Horsley said, “When billionaires leave, so does revenue. If revenue goes down, the state will need to either: (A) reduce their spending / programs / benefits (B) increase taxes on those who stay, with no increase in benefits.”

Conservative think tanks like the Cato Institute have argued in the past that the top earners pay a disproportionate share of income tax.

  Source: Cato Institute


The crypto industry may find it especially easy to relocate in the headwinds of new taxes, according to Castle Island Ventures partner Nic Carter. He said that capital is now “more mobile than ever” and that “distributed or globalized startups are completely ordinary now, even at scale.”

What do the rich actually do after a new tax?

In 2024, the Tax Justice Network, a British advocacy group, published a working paper on the topic. It found that after wealth tax reforms were introduced in Norway, Sweden and Denmark, less than 0.01% of the richest households relocated.

The UK saw the second-highest net outflow of millionaires in 2024, with over 9,000 leaving the country. But the Tax Justice Network’s communications head, Mark Bou Mansour, noted that this was less than 1% of the some 3 million millionaires supposedly living in the country at the time.

“There is no millionaire exodus. If you look at their published migration numbers going back to 2013, millionaire migration rates have consistently stood at less than 1% every year since then, both globally and nationally. So, what their data actually shows, taken at face value, is that millionaires are highly immobile,” he said.

Another 2024 paper from the London School of Economics found that the ultra-wealthy were fairly attached to place and could not find respondents in the 1% tax bracket who would leave the UK.

Such examples presume that the wealthy were moving to another country, but even in the case of California, where the crypto-rich would risk only moving to another state, the data still doesn’t support the risk of a wealth exodus.

Inequality.org, an advocacy organization concerned with wealth distribution in the US, said that “while some tax migration is inevitable, the wealthy that move to avoid taxes represent a tiny percentage of their own social class.”

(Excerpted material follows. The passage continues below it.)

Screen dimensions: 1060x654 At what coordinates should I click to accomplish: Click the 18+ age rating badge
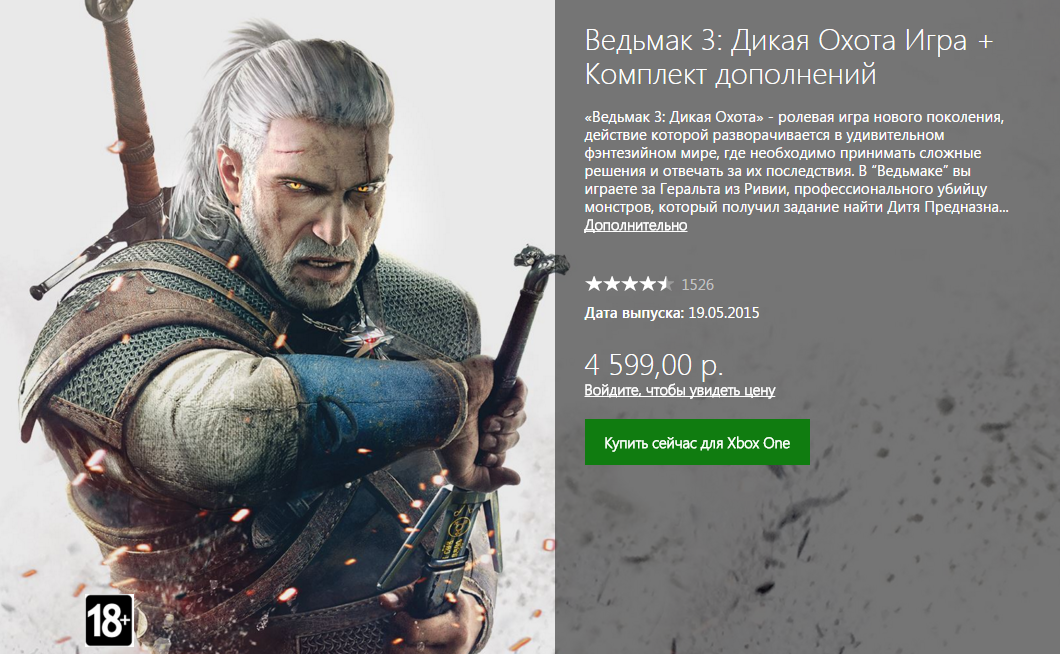109,620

Citing data from the Institute for Policy Studies and the State Revenue Alliance, Inequality.org stated that top earners tend not to move because of family, social networks and local business knowledge.

Despite tax hikes in Washington state and Massachusetts, the number of individuals with a net worth of at least seven figures continued to expand. Furthermore, each state was able to raise considerable revenue to fund state programs.

Source: Inequality.org


Funding state programs seems to be the least of some of the California ultra-wealthy’s concerns. Powell said that current taxes were being thrown away over wasteful spending and fraud.

David Sacks, the White House’s crypto and AI czar and a crypto billionaire in his own right, weighed in, stating, “Why does California need a wealth tax? To fund the massive fraud. Red states like Texas and Florida don’t even have income taxes. Democrats steal everything, then blame job creators for their ‘greed.’”

Allegations of fraud in states with Democratic governors, like California and Minnesota, have lately preceded the Trump administration sending in federal policing agencies like the Federal Bureau of Investigation and Immigration and Customs Enforcement. In the case of Minnesota, local authorities have denied the unverified allegations.

The California tax proposal still hasn’t made it onto the ballot, let alone passed a vote and approval by the governor. California may lose some of its crypto-rich, but the benefits in revenue may be worth it.